**ENTRIES PROVIDED:**
╭──
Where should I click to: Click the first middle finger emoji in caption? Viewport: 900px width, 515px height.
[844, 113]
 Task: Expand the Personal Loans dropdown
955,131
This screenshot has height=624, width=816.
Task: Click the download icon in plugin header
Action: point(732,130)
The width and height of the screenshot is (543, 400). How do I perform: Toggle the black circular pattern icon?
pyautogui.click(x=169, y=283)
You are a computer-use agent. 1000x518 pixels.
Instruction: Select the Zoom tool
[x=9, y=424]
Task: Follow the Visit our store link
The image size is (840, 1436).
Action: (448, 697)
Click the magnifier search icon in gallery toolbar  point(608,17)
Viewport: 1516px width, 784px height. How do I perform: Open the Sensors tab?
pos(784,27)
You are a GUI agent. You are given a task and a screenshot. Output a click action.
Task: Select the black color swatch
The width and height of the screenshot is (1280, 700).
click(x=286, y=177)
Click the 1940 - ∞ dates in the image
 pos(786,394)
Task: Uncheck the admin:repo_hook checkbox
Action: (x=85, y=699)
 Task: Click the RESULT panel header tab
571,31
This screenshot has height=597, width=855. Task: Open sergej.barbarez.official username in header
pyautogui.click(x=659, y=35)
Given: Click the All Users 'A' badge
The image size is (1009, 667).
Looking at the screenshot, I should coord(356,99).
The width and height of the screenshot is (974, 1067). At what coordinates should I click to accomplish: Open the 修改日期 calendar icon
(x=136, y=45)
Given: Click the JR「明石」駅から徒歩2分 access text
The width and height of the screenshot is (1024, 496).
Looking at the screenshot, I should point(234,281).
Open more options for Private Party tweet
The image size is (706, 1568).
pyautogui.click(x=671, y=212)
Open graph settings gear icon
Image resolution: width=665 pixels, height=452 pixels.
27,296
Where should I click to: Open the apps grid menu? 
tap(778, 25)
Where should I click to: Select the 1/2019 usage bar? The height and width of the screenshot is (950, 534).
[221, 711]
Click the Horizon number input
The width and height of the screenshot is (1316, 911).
╰──
Retype all of the listing exactly, leaving out no line.

**ANSWER SPACE:**
Where should I click to: Click the first middle finger emoji in caption? Viewport: 900px width, 515px height.
[844, 113]
 Task: Expand the Personal Loans dropdown
955,131
This screenshot has height=624, width=816.
Task: Click the download icon in plugin header
Action: point(732,130)
The width and height of the screenshot is (543, 400). How do I perform: Toggle the black circular pattern icon?
pyautogui.click(x=169, y=283)
You are a computer-use agent. 1000x518 pixels.
Instruction: Select the Zoom tool
[x=9, y=424]
Task: Follow the Visit our store link
The image size is (840, 1436).
Action: (448, 697)
Click the magnifier search icon in gallery toolbar  point(608,17)
Viewport: 1516px width, 784px height. How do I perform: Open the Sensors tab?
pos(784,27)
You are a GUI agent. You are given a task and a screenshot. Output a click action.
Task: Select the black color swatch
The width and height of the screenshot is (1280, 700).
click(x=286, y=177)
Click the 1940 - ∞ dates in the image
 pos(786,394)
Task: Uncheck the admin:repo_hook checkbox
Action: (x=85, y=699)
 Task: Click the RESULT panel header tab
571,31
This screenshot has height=597, width=855. Task: Open sergej.barbarez.official username in header
pyautogui.click(x=659, y=35)
Given: Click the All Users 'A' badge
The image size is (1009, 667).
Looking at the screenshot, I should coord(356,99).
The width and height of the screenshot is (974, 1067). At what coordinates should I click to accomplish: Open the 修改日期 calendar icon
(x=136, y=45)
Given: Click the JR「明石」駅から徒歩2分 access text
The width and height of the screenshot is (1024, 496).
Looking at the screenshot, I should point(234,281).
Open more options for Private Party tweet
The image size is (706, 1568).
pyautogui.click(x=671, y=212)
Open graph settings gear icon
Image resolution: width=665 pixels, height=452 pixels.
27,296
Where should I click to: Open the apps grid menu? 
tap(778, 25)
Where should I click to: Select the 1/2019 usage bar? The height and width of the screenshot is (950, 534).
[221, 711]
Click the Horizon number input
The width and height of the screenshot is (1316, 911).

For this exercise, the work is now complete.